**What is asked**
Copy out all of the records below, swapping "screenshot" for "image" and keeping everything else the same. Omit the pictures from your answer.

Document and screenshot pointing records
# # #
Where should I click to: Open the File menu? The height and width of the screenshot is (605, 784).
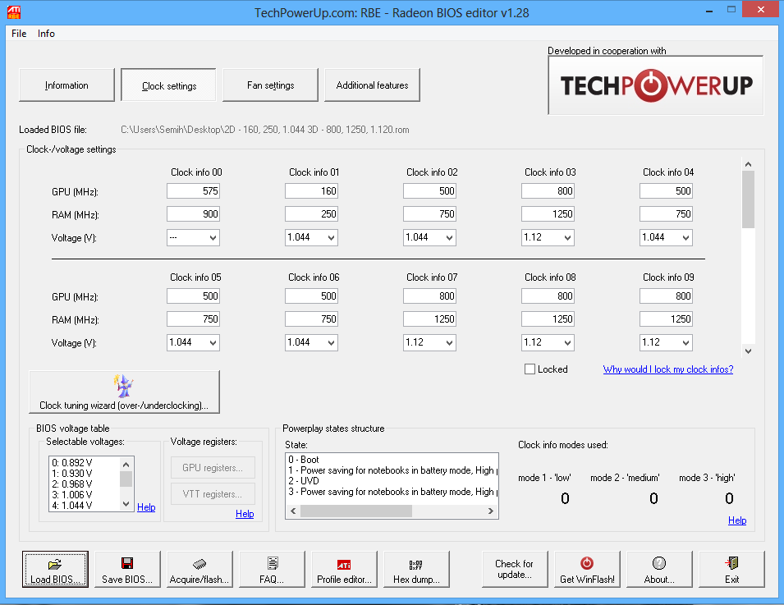(x=19, y=34)
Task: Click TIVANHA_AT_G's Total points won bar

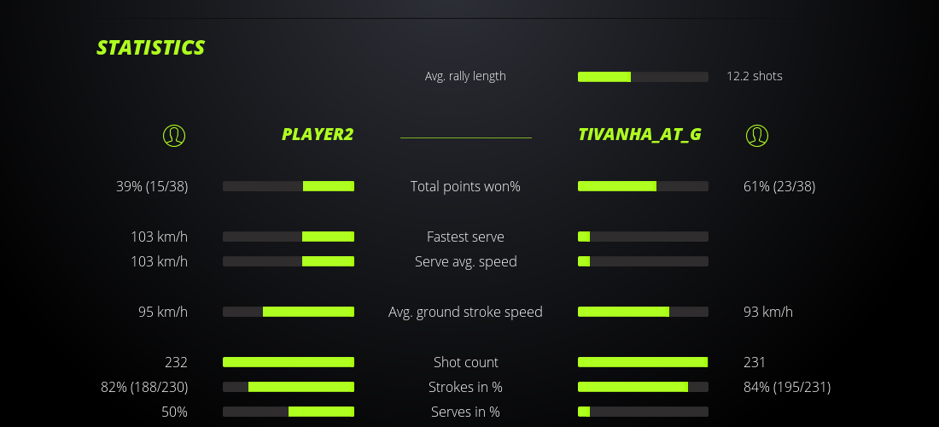Action: 643,186
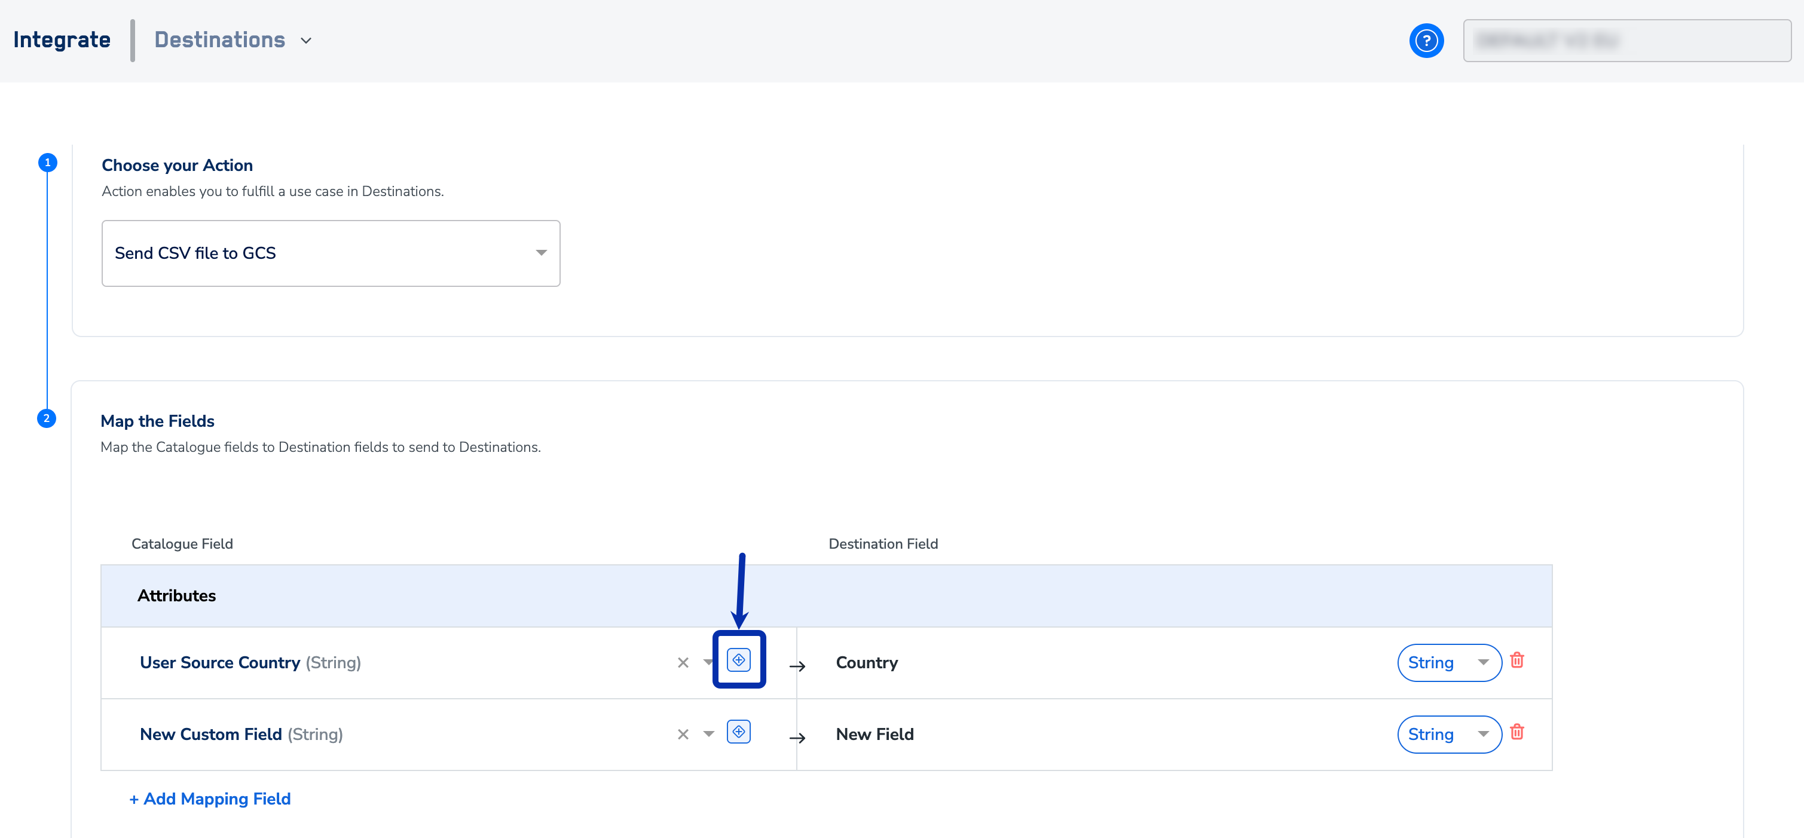
Task: Delete the Country mapping row
Action: (x=1517, y=660)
# # #
**Worked answer**
Where should I click to: Open the File menu? The height and width of the image is (605, 784).
(x=19, y=34)
Task: Click TIVANHA_AT_G's Total points won bar

Action: 643,186
Task: Delete the Country mapping row
Action: (x=1517, y=660)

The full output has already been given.